Если уж сравнивать… Там по ходу дела топор рационализируют в гильотину, а у нас его передают в руки… литературных героев. Родион Раскольников, вообразивший себя Наполеоном, идет с топором к старухе-процентщице, хозяйствующей, на его взгляд, слишком рационально. Лопахин поглядывает на топор, которым надо будет вырубить вишневый сад, поскольку Гаев не умеет рационально хозяйствовать…
Интересная деталь: пока Лопахин припасает топор, Гаев сидит у своего окошка и пьет чай, а из окошка видна строящаяся железная дорога.
Сад будет вырублен, земля распродана дачникам…
Слово «дачник» в наступившем Двадцатом веке обретет новое значение (эту кликуху будет с достоинством носить Борис Пастернак). Но во времена Лопахина и Гаева вопрос стоит так: а по этой железной дороге дачники станут ездить — на работу? Обихаживать участки, выращивать урожаи, а то и служить: кондукторами, телефонистами…
Ничего подобного!

• **Задания к работе**
1. Что, согласно тексту для чтения, видно из окошка, у которого Гаев пьет чай?
2. Перечислите всех литературных героев, названных в тексте для чтения.
3. Напишите продолжение текста для чтения, начав сразу после слов «Ничего подобного!».

• **Блок данных**
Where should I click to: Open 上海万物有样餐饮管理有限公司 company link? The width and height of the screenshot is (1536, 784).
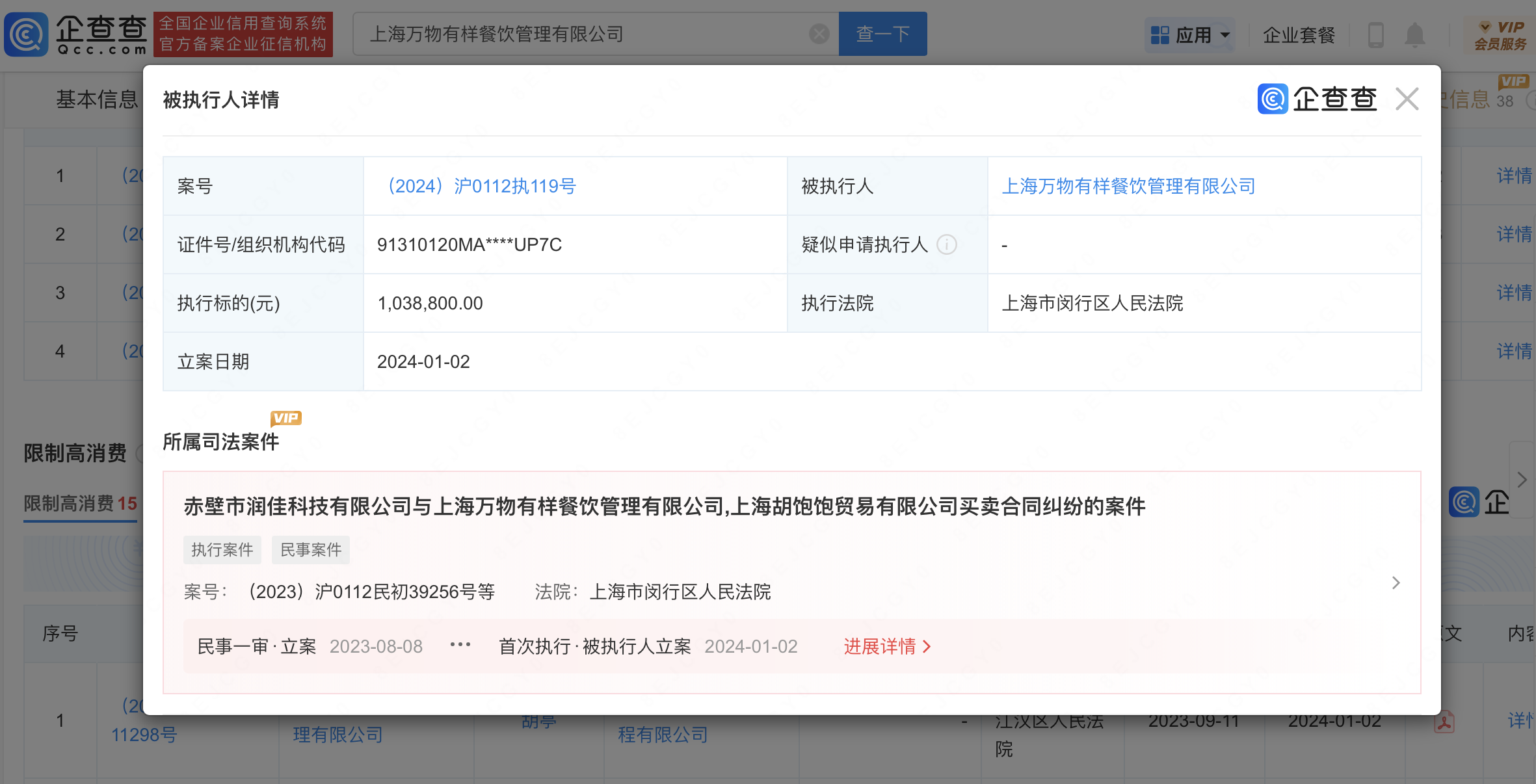click(x=1128, y=187)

• **Полученные ответы**
1. Строящаяся железная дорога.

2. Родион Раскольников, Лопахин, Гаев.

3.
«Для Гаева прошедшая рядом с имением железная дорога хороша лишь тем, что позволяет ему съездить в город, чтобы позавтракать в ресторане».
А новая, дипломированная, просвещенная интеллигенция, съехавшись вместе, не хозяйствовать будет, а мировые проблемы решать, не пахать, а «говорить, говорить, говорить…».
Так что неизбежный мотив дороги звучит у нас по-разному. Можно проехать в ресторан и покушать (если еще есть на что), а можно идти «тесной кучкой по обрывистому и трудному пути крепко взявшись за руки», готовясь по-ленински «перевернуть» Россию. Научившись этому делу у европейских умников. Такой бытийный контраст и такой идейный комплот.
У Экштута российские и европейские пути пересекаются уже в прологе книги:
«Если до появления чугунки любая российская дорога ассоциировалась в сознании русского путешественника с неровностями и ухабами, то быстрая езда по ровным рельсам рождала мысль о том, что грядущую модернизацию страны, неизбежность которой понимали все образованные люди, можно уподобить движению скоростного локомотива».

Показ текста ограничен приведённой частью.